In the present work, the authors firstly surveyed the typical geometry of the Diesel nozzles and derived a precise description of the minimum flow area of the needle seat opening passage (briefly, seat passage) as function of needle lift. In order to investigate the discharge coefficients of the seat passage and the hole separately, a special nozzle was used, in which the portion below the seat (including the sac chamber and the hole) was removed. By measuring the line pressure, needle lift and discharge flow rate from the seat passage exit, and deriving the pressure in the pressure chamber which is located upstream of the seat passage, the discharge coefficient of the seat passage was obtained. Then the same measurements were made for normal Diesel nozzles. The discharge coefficient of the hole was calculated from the measured injection rate and the pressure in the sac chamber. The latter was derived from the line pressure by applying the discharge coefficient of the seat passage. The empirical correlations for the two coefficients were obtained based on the results of experiments conducted over a wide range of conditions. By introducing these correlations into the equations for the nozzle, and taking into account the effects of supply line friction and cavitation, the injection pressure was calculated from either line pressure (measurement) or operating conditions (simulation). The results were verified by the evidence of good agreement between calculated and measured injection rates over all the conditions.

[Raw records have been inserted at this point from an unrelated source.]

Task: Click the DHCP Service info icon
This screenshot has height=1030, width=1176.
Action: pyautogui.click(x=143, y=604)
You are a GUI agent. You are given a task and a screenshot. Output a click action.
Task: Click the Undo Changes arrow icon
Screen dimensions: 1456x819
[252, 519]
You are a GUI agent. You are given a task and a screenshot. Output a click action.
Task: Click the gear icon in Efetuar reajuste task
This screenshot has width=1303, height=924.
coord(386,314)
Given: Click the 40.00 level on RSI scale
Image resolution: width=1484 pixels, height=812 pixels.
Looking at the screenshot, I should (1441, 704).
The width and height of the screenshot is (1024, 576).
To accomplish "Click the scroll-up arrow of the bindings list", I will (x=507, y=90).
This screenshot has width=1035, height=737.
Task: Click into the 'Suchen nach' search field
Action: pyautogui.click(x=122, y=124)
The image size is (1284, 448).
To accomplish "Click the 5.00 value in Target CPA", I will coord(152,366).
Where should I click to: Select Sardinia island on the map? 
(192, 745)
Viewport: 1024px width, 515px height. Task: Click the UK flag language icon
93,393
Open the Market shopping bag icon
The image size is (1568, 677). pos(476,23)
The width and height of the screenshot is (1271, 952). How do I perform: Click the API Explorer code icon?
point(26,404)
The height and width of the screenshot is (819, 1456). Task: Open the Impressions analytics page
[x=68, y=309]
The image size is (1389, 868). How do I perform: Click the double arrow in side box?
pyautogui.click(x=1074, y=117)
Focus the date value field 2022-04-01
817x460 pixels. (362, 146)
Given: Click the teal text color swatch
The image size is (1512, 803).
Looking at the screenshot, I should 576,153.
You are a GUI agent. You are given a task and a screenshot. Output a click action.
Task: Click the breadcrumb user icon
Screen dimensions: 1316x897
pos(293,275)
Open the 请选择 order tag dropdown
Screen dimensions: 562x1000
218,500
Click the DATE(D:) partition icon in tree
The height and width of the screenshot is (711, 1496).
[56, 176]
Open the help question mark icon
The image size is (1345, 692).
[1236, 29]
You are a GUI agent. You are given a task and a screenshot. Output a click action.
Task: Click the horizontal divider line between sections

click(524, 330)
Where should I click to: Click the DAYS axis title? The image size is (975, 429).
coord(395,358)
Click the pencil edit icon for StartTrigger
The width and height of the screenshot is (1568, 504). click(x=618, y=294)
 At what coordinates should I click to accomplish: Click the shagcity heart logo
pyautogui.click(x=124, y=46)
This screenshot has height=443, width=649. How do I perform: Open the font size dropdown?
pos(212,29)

Finally, the Hiroyasu and Arai's Eqs.(1), (2) and (3) of spray penetration were applied to the fuel elements ejected at a different time intervals which corresponded to different injection pressures. The coefficients in these equations were properly modified by fitting with the measured results of penetration, which were obtained by the light sheet interception method [13]. Spray tip penetration was defined as the curve enveloping the trajectories of all the elements because they overtake each other. The comparison between calculated and measured penetration showed a good correspondence over a wide range of conditions. It proved that the approach made in this study to estimate the injection pressure and spray penetration in Diesel engines is accurate, and provides a new tool for predicting the transient behaviors in injection system and spray formation.